Zheng Xinli, vice-chairman of the China Center for International Economic Exchanges, said Japan's interest in becoming a member of the Trans-Pacific Partnership - a free trade agreement that now involves Australia, Brunei Darussalam, Chile, Malaysia, New Zealand, Peru, Singapore, Vietnam and the United States - raises questions about the likelihood of the proposed trilateral agreement being formed. So does the existence of a separate free trade agreement between South Korea and the US, Zheng said.
Meanwhile, South Korea will soon be preoccupied by its 2012 presidential election and Japan is still repairing the damage caused by the earthquake that struck it in March last year. For those reasons, "it's uncertain whether free trade agreement talks can start among the three countries this year", Zheng said at a forum in Beijing.
Zheng said the goal of establishing the proposed agreement is not a far-fetched one. But if progress toward that end is delayed, the countries can still agree to charge no duties on imports of products made by the new-energy and low-carbon industries and take similar steps.
During the East Asian Summit held in November 2011, Chinese Premier Wen Jiabao discussed a schedule that would have free trade talks start among China, Japan and South Korea this year, a proposal that met with approval from Japan and South Korea.
In March, Chen Deming, Chinese minister of commerce, said the negotiations may start as early as May, when officials from the three countries are to meet in Beijing.

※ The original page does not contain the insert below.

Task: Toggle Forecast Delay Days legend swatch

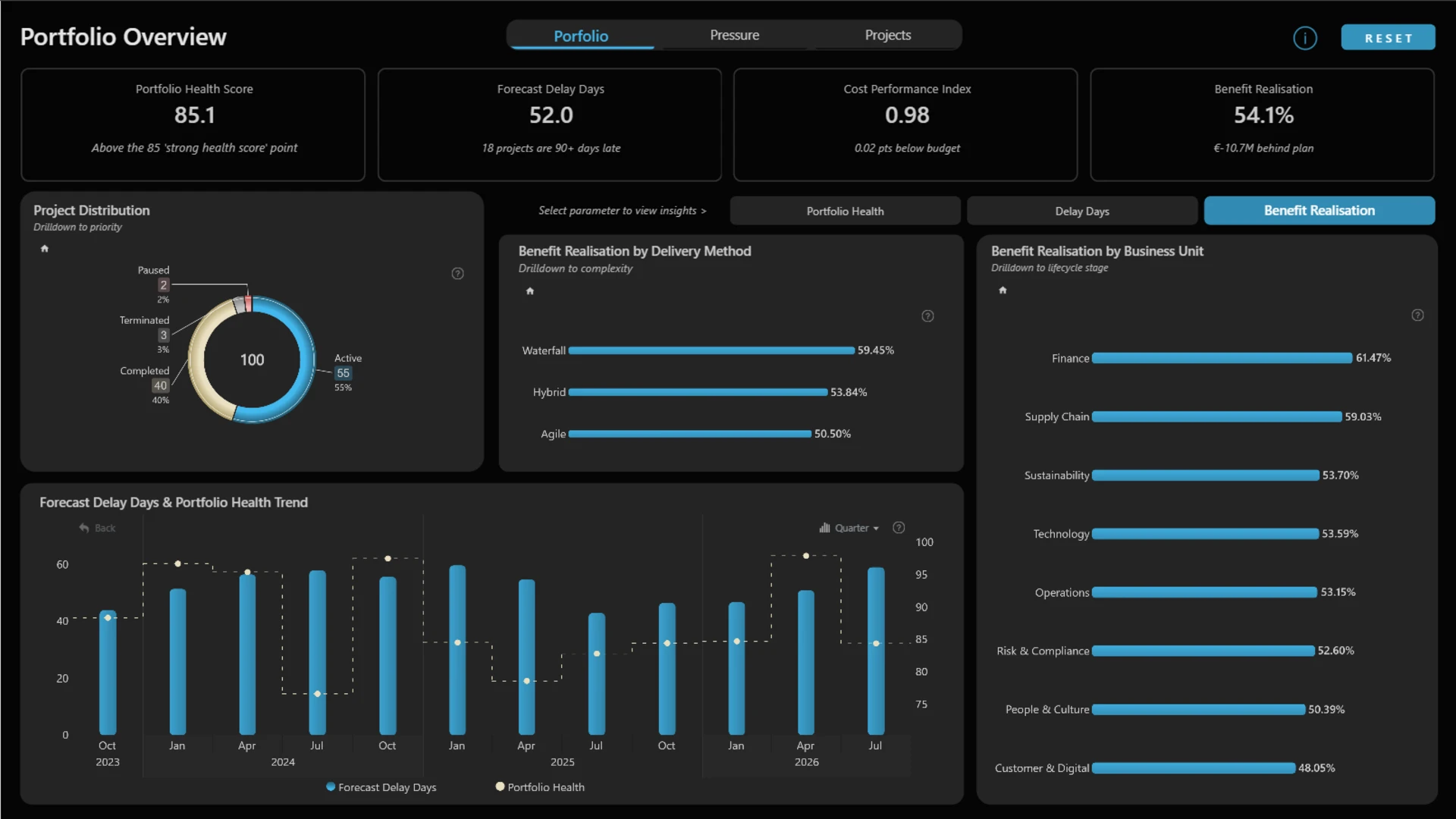Action: [x=331, y=787]
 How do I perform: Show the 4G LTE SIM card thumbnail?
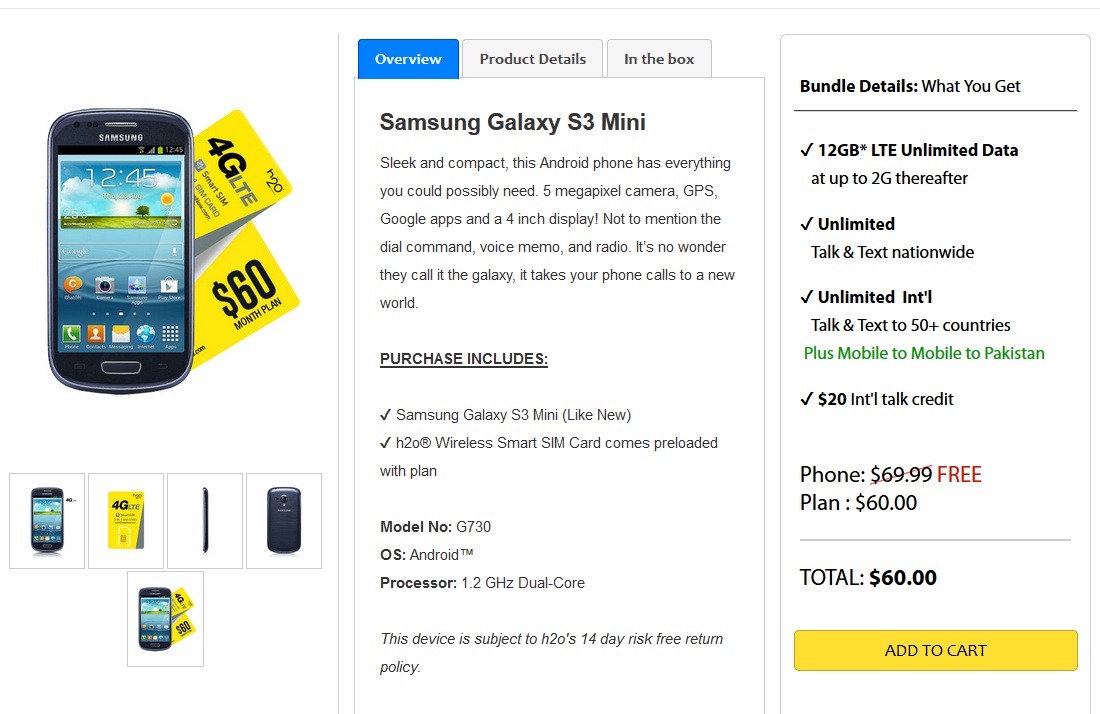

Ahn Hyun-ho, executive vice-chairman of the Korean International Trade Association, said research has been conducted and completed on the proposed agreement and officials will be briefed on the results of that work at the May summit.
The economies of the 10 countries that make up the Association of Southeast Asian Nations plus China, Japan and South Korea are expected to surpass the US' in 2014 and the EU's in 2020. Even so, the region's economic integration is expected to proceed at a slower pace as the countries are hampered by unbalanced development and a lack of a central organization, Ahn said.
China, Japan and South Korea together contribute 70 percent of Asia's economic output and one-fifth of the world's. For that reason, "the integration of Asian economies will be meaningless without the integration of those three markets", Zheng said.
Even so, the trade that now takes place among the three countries only accounts for 11 percent of their total foreign trade, while investment exchanges among themselves only account for 6 percent of their total such exchanges.
"Cooperation within the region is being hindered by many political and economic reasons, but a big obstacle is an unwillingness to accept each other because of historic troubles," said Zhang Xiaoji, a researcher at the State Council's Development Research Center.
"An ideal solution would lie in a comprehensive cooperation framework, but that would not be an easy thing (to establish)," said Fukukawa Shinji, president of the Japan-China Organization for Business, Academia & Government Partnership.
Huo Jianguo, president of the Ministry of Commerce's Chinese Academy of International Trade and Economic Cooperation, said the three countries share at least one characteristic: They are highly dependent on energy imports.
Meanwhile, the shipping industry would also be likely to benefit from a free trade agreement. Chen Wenling, chief economist at the China Center for International Economic Exchanges, said Northeast Asian harbors, without the advantage of operating under such an agreement, tend to be inefficient, even though they handle the largest amounts of cargo in the world.